#!/usr/bin/env python
# coding: utf-8

# # Problem 5
# Let $ f(z) = 1 / \Gamma(z)$ where $ \Gamma(z) $ is the gamma function, and let $p(z)$ be the cubic polynomial that best approximates $f(z)$ on the unit disk in the supremum norm $\Vert{\cdot}\Vert_{\infty}$. What is $\Vert{f-p}\Vert_{\infty}$?

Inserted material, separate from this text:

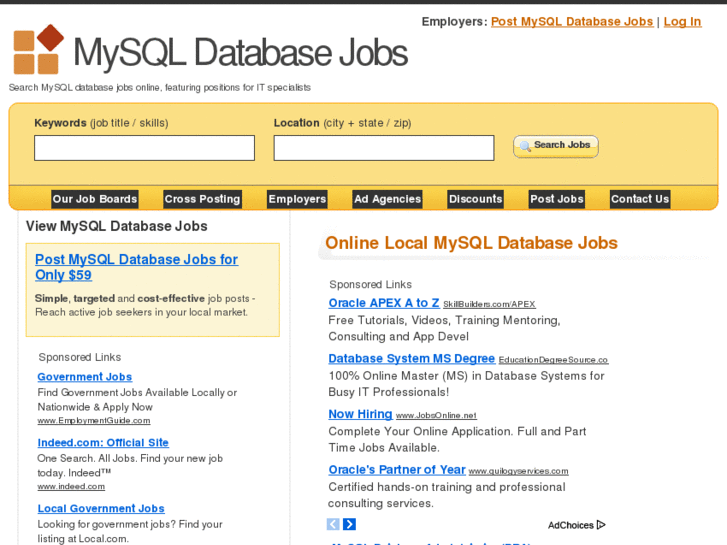Image resolution: width=727 pixels, height=545 pixels.
Task: Select the Ad Agencies navigation item
Action: pos(387,199)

# ### Some mathematical preliminaries
# 
# Recall that the supremum norm of a function $f$ defined on domain $D$ is defined by $\Vert{f}\Vert_\infty := \max_{x \in D} |f(x)| $. 
# 
# If we let our optimal polynomial $p(x) := ax^3 + bx^2 + cx + d $, we have that $$ \epsilon := \Vert f-p \Vert_\infty = \max_{x \in D} |f(x)-p(x)| $$ 
# 
# where $D$ is the unit disk.
# 
# Now, note that because $1/\Gamma(x)$ and $p(x)$ are entire functions, we have that, by the [maximum principle](https://en.wikipedia.org/wiki/Maximum_modulus_principle) that the maximum lies on the boundary of $D$, i.e. the unit circle.
# 
# We therefore have 
# $$\epsilon = \min_{a,b,c,d \in \mathbb{R}} \max_{\theta \in [0,2 \pi)} \left|\frac{1}{\Gamma(e^{i\theta})}- \left(a e^{3i\theta} + b e^{2i\theta}  + c e^{i \theta} + d \right) \right| $$
# 
# ### Brute force
# Firstly, we attempt out-of-the-box minimization routines. For an initial guess, we use the coefficients of the Maclaurin series of $f(z)$, namely:
# 
# $$ f(z) \approx f_0(z) = f(0) + f'(0) z + \frac{f''(0)}{2!} z^2  + \frac{f'''(0)}{3!} z^3$$
# 

# In[1]:


import sympy
from sympy import gamma as sp_gamma
from sympy.abc import z

sympy.series(1/sp_gamma(z), z, n=4)


# We have that:
# 
# $$(a_0, b_0, c_0, d_0) = \left( \frac{\gamma^2}{2} - \frac{\pi^2}{12} , \gamma, 1, 0\right) \approx (-0.655878, 0.577216, 1, 0) $$
# 
# We first use [differential evolution](https://docs.scipy.org/doc/scipy/reference/generated/scipy.optimize.differential_evolution.html) to find a rough global minimum of the error:

# In[13]:


from scipy.special import gamma
from scipy.optimize import differential_evolution, minimize
from numpy import cos, sin, pi
from tqdm import tqdm_notebook as tqdm
import numpy as np

cis = lambda t: cos(t) + 1j*sin(t)

a0, b0, c0, d0 = (-0.655878, 0.577216, 1, 0)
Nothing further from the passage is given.